G(freq,D) = GrdBi+ GtdBi- 20*log10(4*pi*freq*d0/c) -
10*pathLossExponent*log10(D/d0) (in dB)

I'm using unity gains so GrdBi = GtdBi = 0 dBi. Other parameters a
freq = 2.4 GHz
d0 = 1m as the reference distance
c = 3.0 x 10^8
pathLossExponent = 2, and
D = 500 metres

Hence, G (in Watts) * Pt is the received signal power. G(2.4E9, 500)
is the path loss transmitting at 2.4 GHz a distance of 500m away. G
(2.4E9, 500) = -94.0254 dB

Now the first thing that I mentioned was the receiver sensitivity for
Zigbee of -94 dBm, Analyzing G (in dB). The required transmit power
considering this path loss is easily calculated as:

-94 dBm = P_required + G(2.4E9, 500)

P_required is then easily calculated as -94 dBm - G(2.4E9, 500) =
0.0254 dBm. This translates to a transmit power of 1 mW. This required
power is LARGER than the maximum permissible power to transmit at 250
kbps, which is the maximum data rate for Zigbee. So how does this make
sense?

However, 1mW happens to be the maximum transmit power of Zigbee of
roughly 0 dBm, so there may be a range problem here.

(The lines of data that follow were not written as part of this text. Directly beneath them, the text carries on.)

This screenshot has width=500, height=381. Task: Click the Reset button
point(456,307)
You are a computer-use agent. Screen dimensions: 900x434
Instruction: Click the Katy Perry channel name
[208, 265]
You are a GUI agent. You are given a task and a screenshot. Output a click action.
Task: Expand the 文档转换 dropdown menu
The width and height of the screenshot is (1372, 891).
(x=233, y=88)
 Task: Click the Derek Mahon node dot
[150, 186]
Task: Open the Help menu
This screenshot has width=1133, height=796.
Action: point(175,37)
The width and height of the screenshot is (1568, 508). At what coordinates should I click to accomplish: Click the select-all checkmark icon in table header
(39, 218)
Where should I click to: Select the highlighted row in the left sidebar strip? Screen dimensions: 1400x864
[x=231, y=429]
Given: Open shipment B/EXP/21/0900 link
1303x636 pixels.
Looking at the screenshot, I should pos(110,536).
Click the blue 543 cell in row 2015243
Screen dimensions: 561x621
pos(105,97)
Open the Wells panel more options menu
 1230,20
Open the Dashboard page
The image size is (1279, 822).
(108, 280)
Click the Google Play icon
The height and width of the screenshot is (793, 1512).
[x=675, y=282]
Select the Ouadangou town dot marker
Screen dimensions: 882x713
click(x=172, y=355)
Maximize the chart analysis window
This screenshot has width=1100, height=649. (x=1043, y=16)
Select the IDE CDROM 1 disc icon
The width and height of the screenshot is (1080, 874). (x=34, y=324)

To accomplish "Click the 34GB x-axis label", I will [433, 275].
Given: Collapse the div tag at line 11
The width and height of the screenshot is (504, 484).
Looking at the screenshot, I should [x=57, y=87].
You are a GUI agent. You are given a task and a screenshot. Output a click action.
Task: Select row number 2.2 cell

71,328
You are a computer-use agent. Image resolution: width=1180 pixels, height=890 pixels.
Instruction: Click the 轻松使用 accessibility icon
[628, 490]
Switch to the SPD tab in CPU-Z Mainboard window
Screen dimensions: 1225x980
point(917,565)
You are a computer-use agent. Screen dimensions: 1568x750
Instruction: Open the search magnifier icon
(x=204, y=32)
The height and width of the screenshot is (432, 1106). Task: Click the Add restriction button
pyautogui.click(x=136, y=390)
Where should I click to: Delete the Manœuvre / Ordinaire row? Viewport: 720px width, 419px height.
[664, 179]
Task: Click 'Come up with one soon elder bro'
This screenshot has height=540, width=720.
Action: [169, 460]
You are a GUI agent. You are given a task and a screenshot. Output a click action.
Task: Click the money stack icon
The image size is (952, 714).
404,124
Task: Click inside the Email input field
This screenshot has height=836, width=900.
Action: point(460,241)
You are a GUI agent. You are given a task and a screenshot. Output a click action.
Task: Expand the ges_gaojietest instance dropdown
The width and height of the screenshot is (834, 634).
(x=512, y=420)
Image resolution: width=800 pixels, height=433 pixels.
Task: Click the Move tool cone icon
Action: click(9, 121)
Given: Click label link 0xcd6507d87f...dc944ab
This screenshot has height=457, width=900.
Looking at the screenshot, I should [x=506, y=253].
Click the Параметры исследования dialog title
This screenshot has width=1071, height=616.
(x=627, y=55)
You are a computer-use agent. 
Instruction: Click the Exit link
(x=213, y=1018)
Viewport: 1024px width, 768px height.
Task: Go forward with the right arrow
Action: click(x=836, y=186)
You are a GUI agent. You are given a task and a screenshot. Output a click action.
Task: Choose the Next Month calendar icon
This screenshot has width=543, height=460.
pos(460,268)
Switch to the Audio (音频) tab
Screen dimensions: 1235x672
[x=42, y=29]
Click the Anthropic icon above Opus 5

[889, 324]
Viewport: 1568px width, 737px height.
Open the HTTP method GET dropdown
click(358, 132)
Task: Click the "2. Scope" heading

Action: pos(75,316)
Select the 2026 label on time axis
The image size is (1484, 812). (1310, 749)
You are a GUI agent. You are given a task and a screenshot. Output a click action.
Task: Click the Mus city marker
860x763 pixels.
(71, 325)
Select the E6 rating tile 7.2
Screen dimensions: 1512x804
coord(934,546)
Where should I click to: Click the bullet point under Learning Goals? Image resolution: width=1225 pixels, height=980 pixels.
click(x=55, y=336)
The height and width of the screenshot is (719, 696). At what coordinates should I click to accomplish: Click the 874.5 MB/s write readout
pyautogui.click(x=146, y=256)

Testing other distances, say 300m, we get a maximum transmit power Pt
= 5.9181e-007 = 0.59 uW to transmit at 250 kbps, but a P_required =
-4.41 dBm = 3.6211e-004, which is our maximum transmit power Pt.

So again, we run into the same problem at 300m. It just doesn't make
sense to me. Can anybody shed some light on this? I hope my math is
clear. Thanks in advance.

Thanks everyone! With your feedback I was able to fix the problem.
Thanks a lot for your clarification and advice

Omar